Pour un grand nombre de gens, quand on parle d'iris on évoque une fleur bleue. Bien que la notion d'iris soit aussi associée à celle d'arc-en-ciel, ce qui laisse à penser à une infinité de couleurs, il n'empêche que le bleu est le nom d'iris est synonyme de bleu. Ce rapprochement ne se fait pas par hasard. Dans un très grand nombre de jardin, mais aussi le long des routes et des chemins, au pied des murs, sous les fenêtres, la saison des iris est celle de la couleur bleue. Mais quand on dit bleu, c'est par métonymie, car on devrait plutôt parler des bleus et même des bleus et des violets. Au printemps dernier, en allant de chez moi au centre du village pour acheter mon pain, sur une soixantaine de pavillons et de maisons anciennes devant lesquels je suis passé, j'ai un jour compté trente-trois jardins où fleurissaient des iris bleus. De la même façon quand on admire un tableau où il y a des iris, ceux-ci sont le plus souvent bleus, à commencer par les fameux « Iris » de Vincent van Gogh.

La plupart de ces iris des jardins sont effectivement des iris que l'on peut qualifier de sauvages. Enfin, en réalité, ce sont des plantes retournées à la vie sauvage. On dit qu'elles se sont naturalisées. Car de véritables iris sauvages, il ne doit plus en exister. Ceux que nous côtoyons aujourd'hui ont un passé tumultueux : ils ne se sont pas faits en un jour. Ils existent certes dans les jardins depuis la nuit des temps, mais ceux que nous admirons aujourd’hui ne sont que les derniers aspects d’une évolution qui a commencé il y a très longtemps et qui a pris une tournure organisée quand des pépiniéristes fondus d’iris ont eu l’idée de sélectionner parmi les semis qu’ils effectuaient de graines issues de fécondations réalisées par les insectes, les plantes les plus belles et les plus originales. Ces plantes-là ont eu un large succès commercial et, comme c'est toujours le cas, une fois disposés dans les jardins par des amateurs qui n'avaient rien d'horticulteurs, ces derniers se sont empressé de perdre ou d'oublier les noms de ces iris, qui se sont à leur tours naturellement hybridés entre eux et avec les iris déjà en place. Voilà comment on passe de plantes précieuses à des plantes anonymes, d'autant plus bleues que les iris de cette couleur, manifestement plus vigoureux et prolifiques que les autres, ont supplantés sans pitié les plus fragiles.
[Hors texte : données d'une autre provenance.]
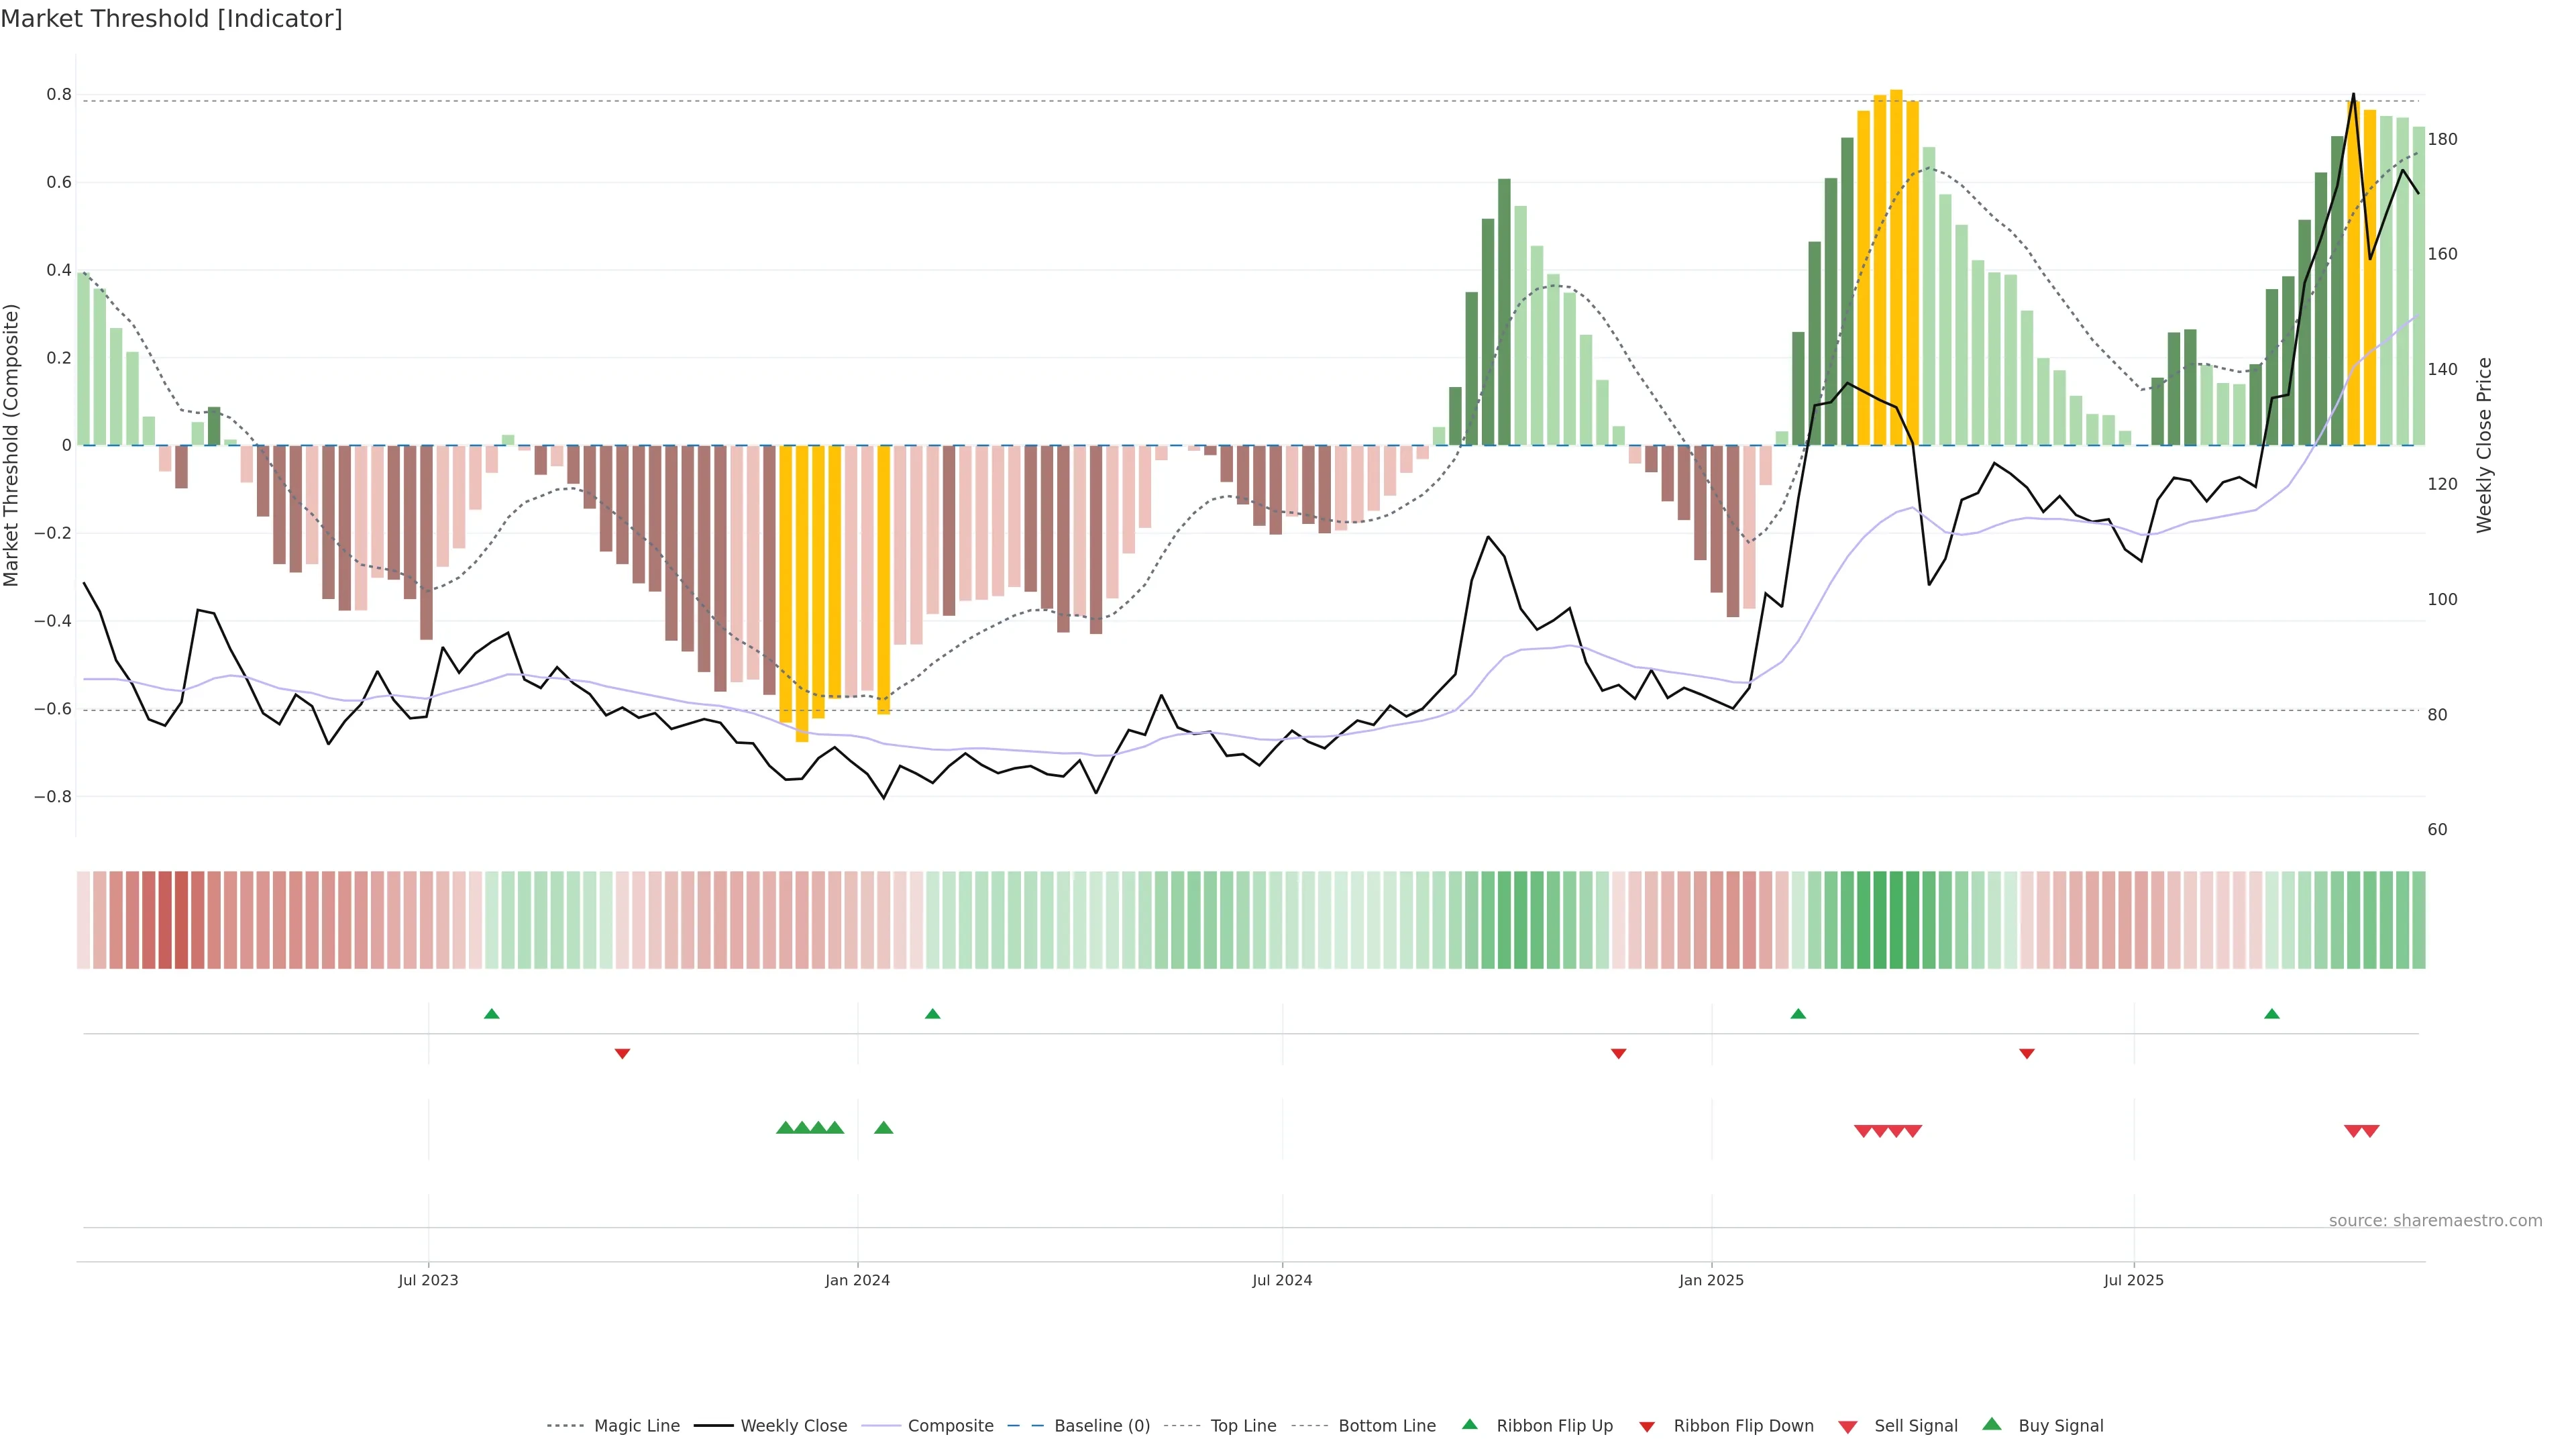
Task: Click the Weekly Close Price axis title
Action: [x=2484, y=445]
C'est toujours ce qui se passe quand on entend dire : « j'avais des iris de toutes les couleurs que j'avais achetés chez un pépiniériste réputé, mais ils ont dégénéré et maintenant je n'ai plus que des iris bleus ».

Les espèces à la base de nos iris des jardins étaient de couleur bleue – ou violette – et ce n'est pas l'apport des espèces levantines introduites à la fin du XIXe siècle qui ont fait changer les choses puisque ces iris étaient uniformément bleus, ou bleu violacé, ou de deux tons de bleu. Ils ont apporté aux iris autochtones des qualités qui leur manquaient, mais ils n'en ont pas changé les couleurs.
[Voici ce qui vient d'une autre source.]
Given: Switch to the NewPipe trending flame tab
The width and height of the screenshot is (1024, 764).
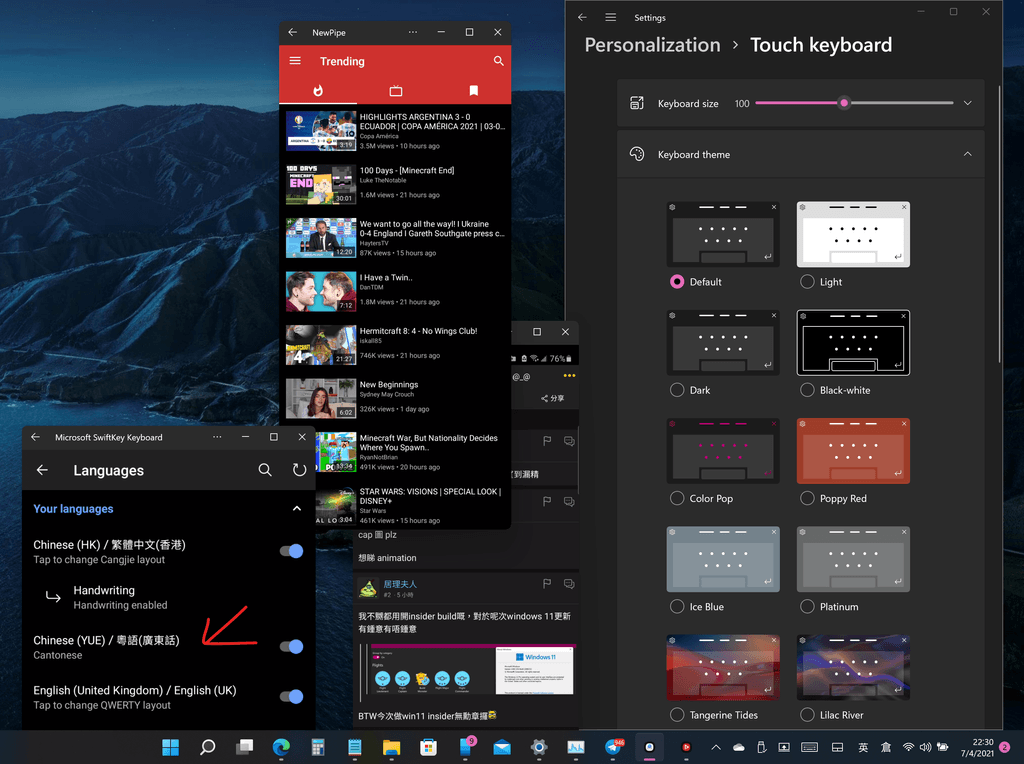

Il ne faut cependant pas conclure que si les iris que l'on voit sont bleus, se sont nécessairement des iris « ordinaires » ? car parmi les iris « de collection » les fleurs bleues sont nombreuses, très nombreuses.

C'était déjà le cas parmi les variétés obtenues dès le début du XXe siècle par la pépinière Vilmorin. Prenez l'exemple de 'Monsignor' (1907) ou de 'Ballerine' (1914), ce sont deux bleus charmants. Même chose chez la famille Millet, avec l'inoubliable 'Souvenir de Mme Gaudicheau' (1914) ainsi que 'Paulette' (1930), passé plus largement inaperçu. Quant au grand maître des années 1920/30, Ferdinand Cayeux, il a obtenu des bleus formidables comme le superbe 'Zampa' (1926) dont on a souvent parlé ici, 'Beotie' (1932), tendrement bleu lavande, ou 'Nicole Lassailly' (1937), titulaire de la Médaille de Dykes Française. Mais les grands maîtres des années 1920/30 restent les Américains, grâce aux champions que sont 'Missouri' (Grinter, 1932), 'Great Lakes' (Cousins, 1938), (Chivalry', Wills, 1942), 'Blue Rhythm' (Whiting, 1945) et bien d'autres...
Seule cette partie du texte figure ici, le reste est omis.